El Siglo de
Oro español fue tiempo de ilusión y esperanza, algo que se echa en falta en la
España de hoy. Un tiempo aquél de santos y de héroes, cuyo recuerdo han
intentado pervertir algunos historiadores, más preocupados en poner el énfasis
en las sombras –incluso distorsionando los hechos- por mucho que estas fueran
menores que sus luces.
Por suerte, la
realidad se impone y cada poco tiempo surgen motivos que ayudan a comprender
mejor la grandeza de aquellos personajes. San Juan de Ávila fue uno de ellos y,
cinco siglos después, su vida y obra le ha merecido el título de Doctor de la
Iglesia. Sacerdote, cuyo testimonio y escritos son representativos de toda una
época, destacó por su espiritualidad sacerdotal capaz de generar un estilo de
sacerdote que marcó los siglos posteriores al XVI y que hoy se presenta, de
nuevo –pues ya era Patrono del clero secular español-, como modelo a imitar. Metido
de lleno en un siglo de reforma y convencido de que la renovación de la Iglesia
pasaba necesariamente por la renovación del sacerdote, impulsó un estilo
caracterizado por su doctrina eminente.
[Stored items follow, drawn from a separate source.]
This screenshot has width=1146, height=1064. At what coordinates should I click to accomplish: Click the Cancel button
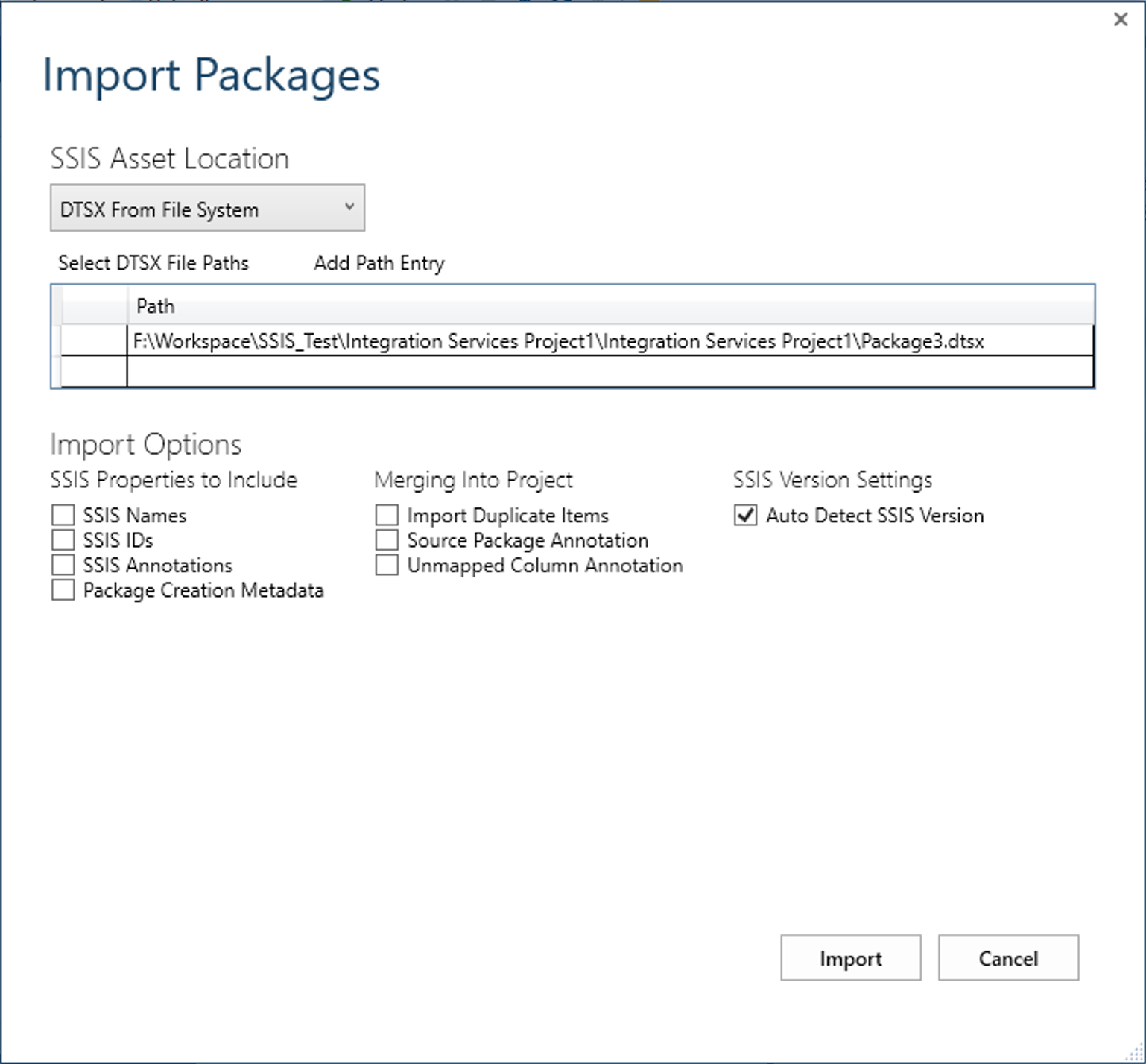pos(1008,958)
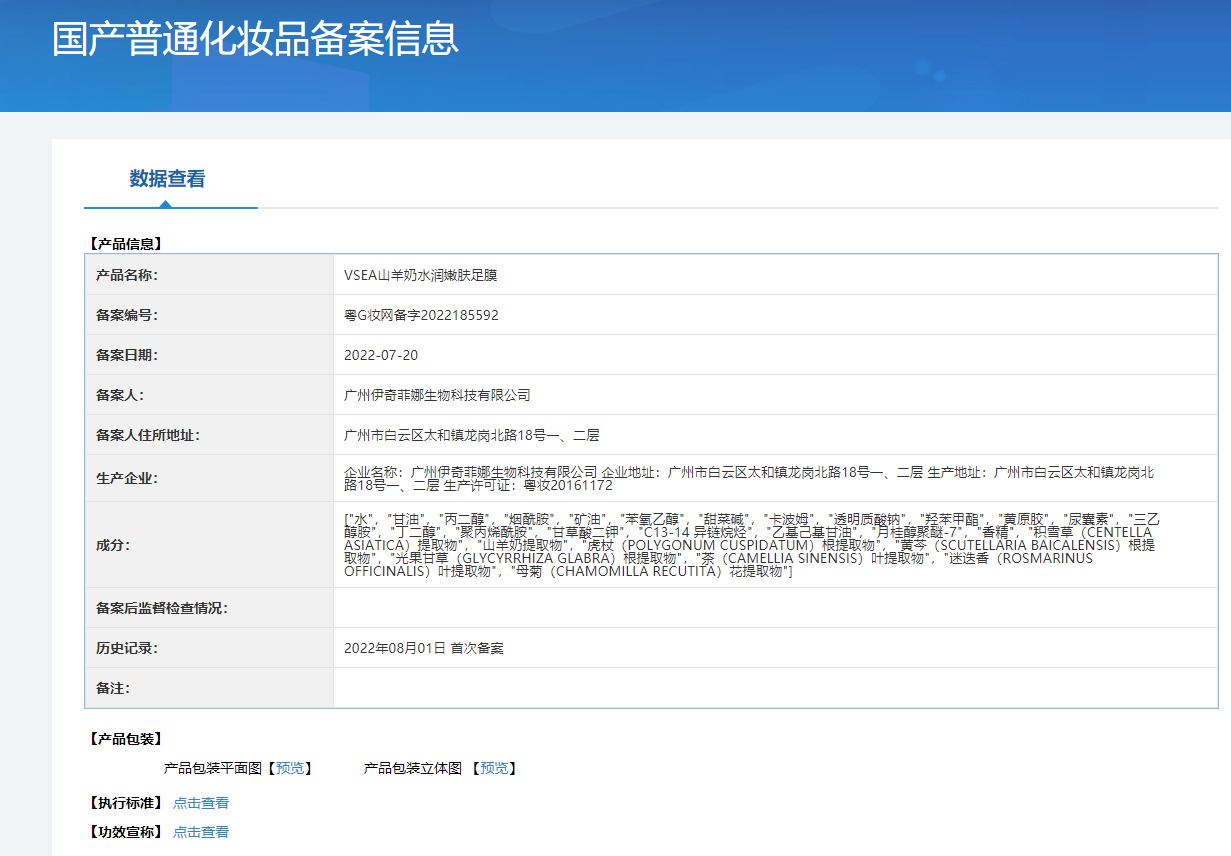The image size is (1231, 856).
Task: Click the 备案人 company name value
Action: pyautogui.click(x=437, y=395)
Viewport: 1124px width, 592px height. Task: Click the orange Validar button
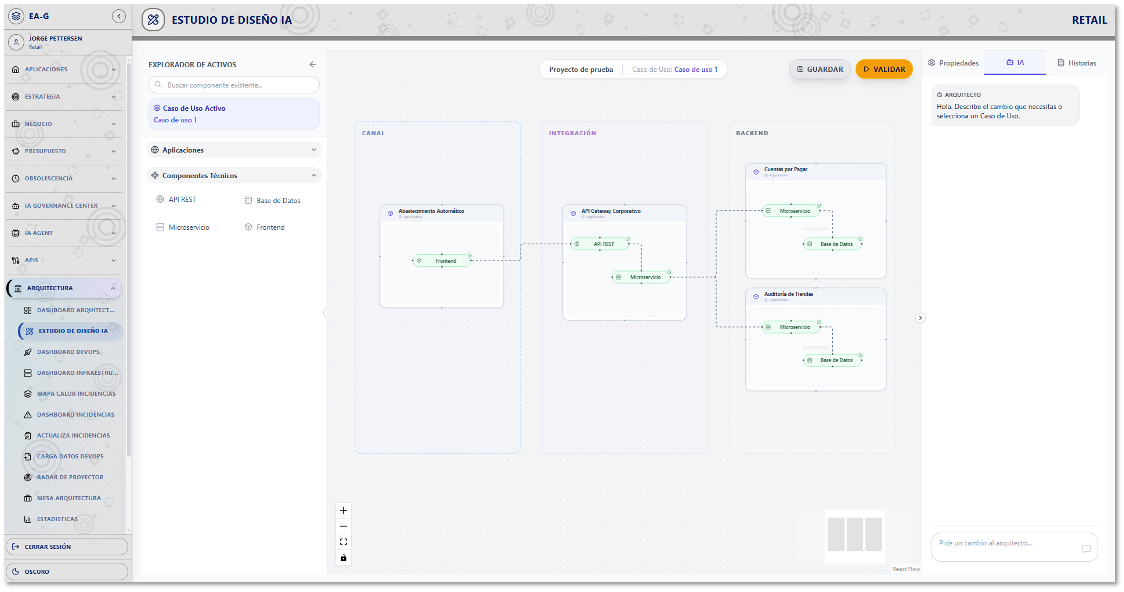884,69
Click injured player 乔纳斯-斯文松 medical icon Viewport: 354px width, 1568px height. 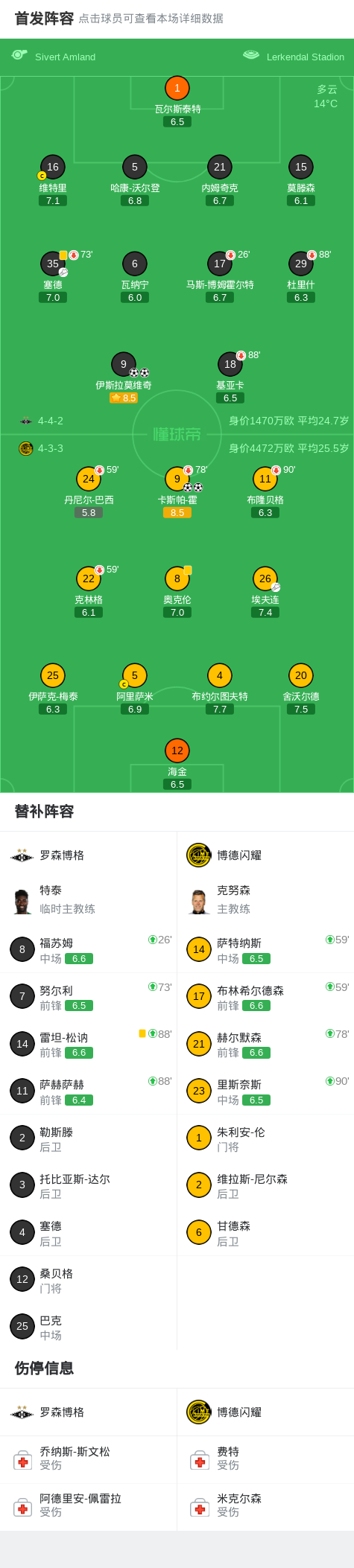pos(22,1460)
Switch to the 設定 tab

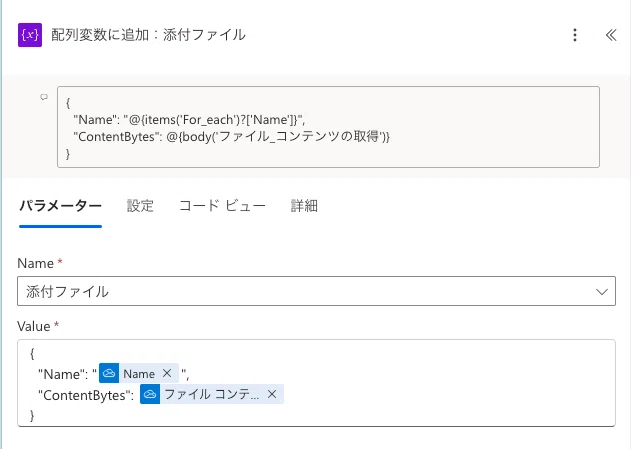coord(140,206)
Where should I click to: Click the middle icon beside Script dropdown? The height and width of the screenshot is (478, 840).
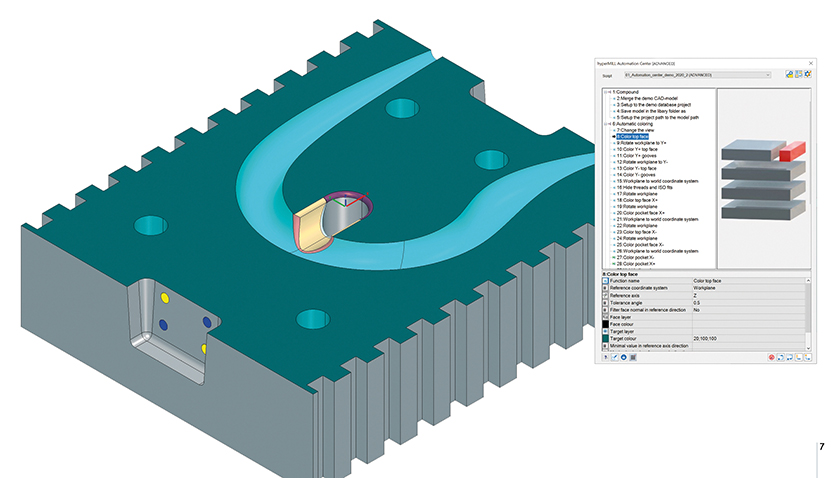click(x=796, y=74)
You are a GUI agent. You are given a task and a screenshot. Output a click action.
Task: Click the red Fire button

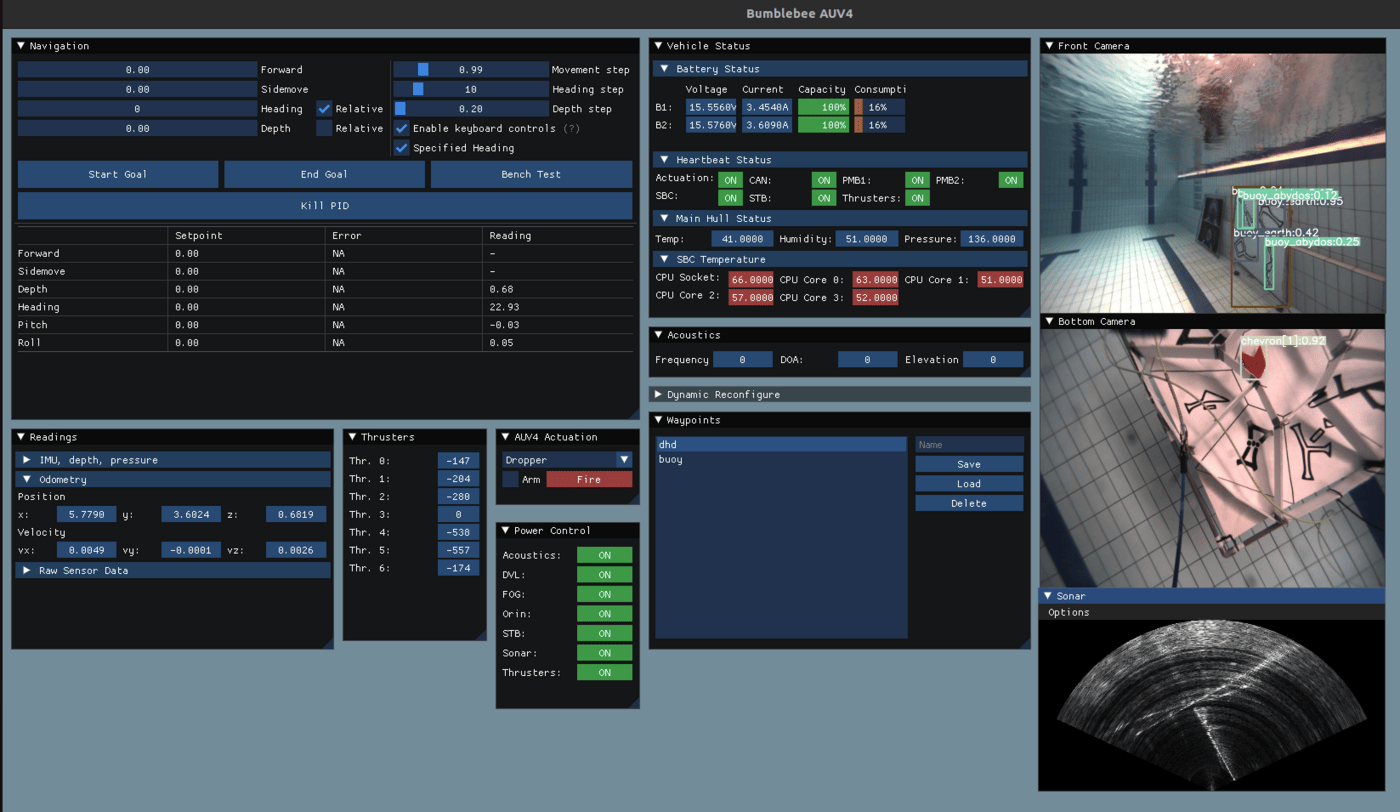[590, 479]
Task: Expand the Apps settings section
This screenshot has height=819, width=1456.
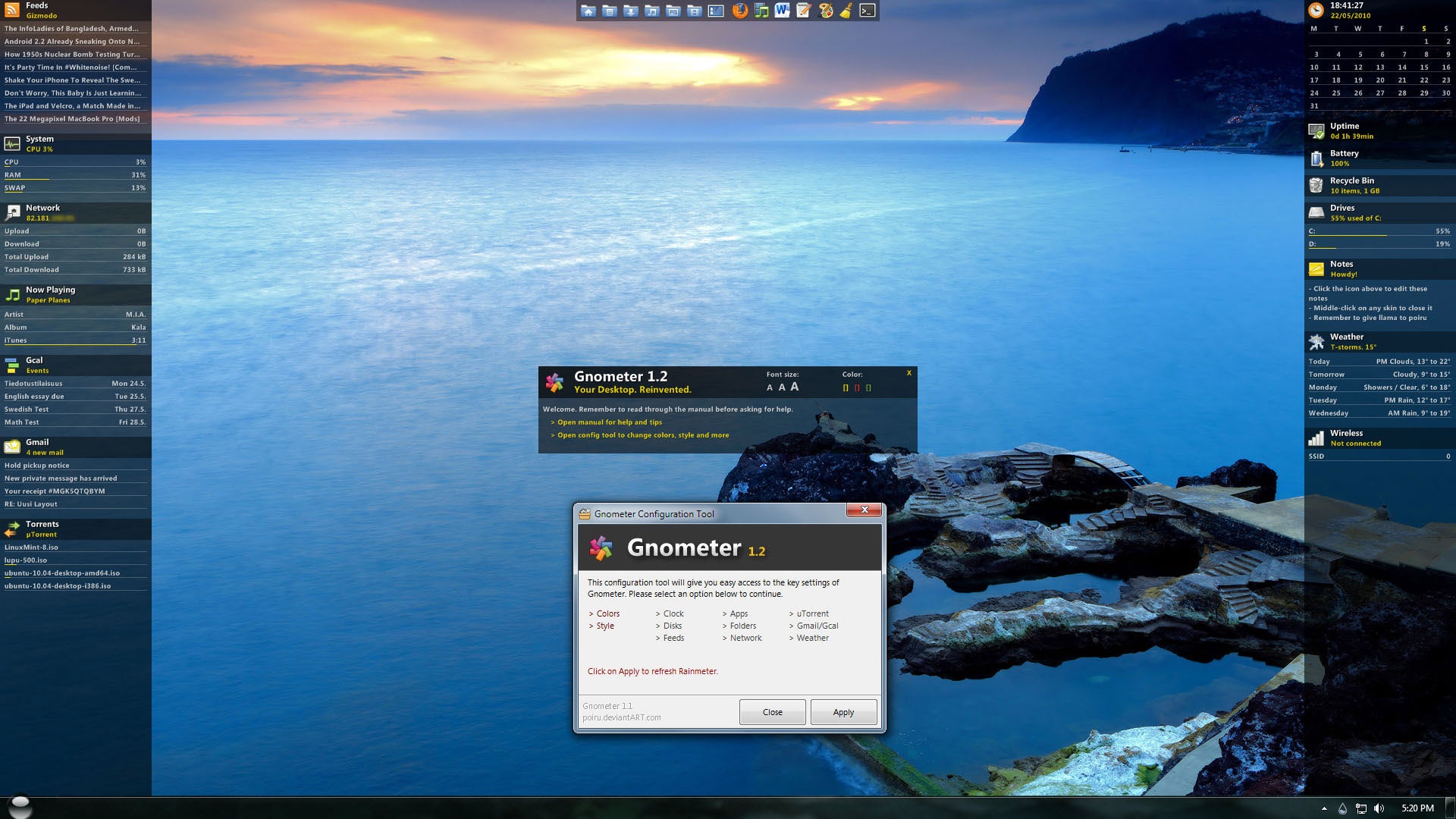Action: pos(737,613)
El estilo del sacerdote santo y sabio.
Nacido en
Almodóvar del Campo (Ciudad Real), hijo de familia cristiana y rica, pues
poseía una mina de plata, fue enviado a estudiar Leyes a la Universidad de
Salamanca, de la que volvió defraudado y sin título. Vivió entonces dedicado a
la oración y la penitencia, hasta que por consejo de un franciscano pasó a la
Universidad de Alcalá de Henares donde se graduó con honores destacando sobre
el resto de sus compañeros, entre los que cabe mencionar a Domingo de Soto y
Tomás de Villanueva. Ordenado sacerdote cuando ya habían fallecido sus padres, repartió
la mina de plata entre los pobres y, tras su primera Misa, celebró el
acontecimiento invitando a doce menesterosos. Convencido de la misión
evangelizadora de la Iglesia quiso sumarse a los ya 15000 sacerdotes que habían
partido hacia el nuevo mundo, topándose con la negativa del arzobispo de
Sevilla que le obligó –bajo pena de excomunión- a quedarse en Andalucía, “sus
indios –le dijo- están en el sur de España”. Comenzó entonces una labor de
predicación a la que se le fue sumando el apoyo de otros tantos sacerdotes.
Un hecho marcó
un antes y un después en su vida: el proceso al que fue sometido por la
Inquisición. Proceso que duró dos años, de 1531 a 1533, pasando uno de ellos en
prisión. Le acusaban de algunas afirmaciones hechas en su predicación, aunque
no era nada nuevo pues siempre vivió marginado y bajo sospecha a causa de su
ascendencia judía. Durante el proceso tuvo oportunidad de mostrar su fidelidad
a la Iglesia y adquirió un conocimiento profundo de la cruz de Cristo que
mantendrá presente a lo largo de su vida. Debido a las graves y duras acusaciones,
el proceso pintaba tan mal que alguien susurró “está tan mal que sólo puede
estar en manos de Dios”, a lo que el santo contestó “que no podía estar en
mejores manos”.
En la cárcel
empezó a escribir su obra más famosa, “Audii filia”, dirigida a Sancha Garrido
y también la carta 64 de su “Epistolario”. El proceso concluyó con jolgorio y
alegría después de que la defensa presentara a cincuenta y cinco testigos que replicaron
a los cinco denunciantes.
En 1535 se
afincó en Córdoba, dedicó 20 años a la predicación, fundó quince Colegios
Mayores y Menores, así como la Universidad de Baeza, la primera Universidad
andaluza de aquél tiempo. Sus últimos quince años los pasó en silencio,
retirado en Montilla con dos de sus discípulos, dedicado a contestar las cartas
que le llegaban. Destaca la correspondencia que mantuvo con san Juan de la
Cruz, santa Teresa de Jesús, san Ignacio
de Loyola, san Pedro de Alcántara, san Juan de Ribera o san Francisco de Borja,
entre otros. Solicitada su participación en el Concilio de Trento se limitó, ya
enfermo, a enviar un memorándum sobre la figura del sacerdote que sirvió de
directriz a los miembros conciliares. Murió en Montilla (Córdoba), el año 1569.
Más de
seiscientos años después de su muerte, el próximo siete de octubre, cuatro días
antes del inicio del Año de la Fe proclamado por su santidad Benedicto XVI, la
Iglesia volverá a proponer su figura. “Para que todos volvamos a invertir en
eternidad –dirá don Santiago Bohígues, autor de una de las tesinas sobre san
Juan de Ávila- y para que se seleccione y forme bien a los sacerdotes
promocionando la santidad entre ellos”.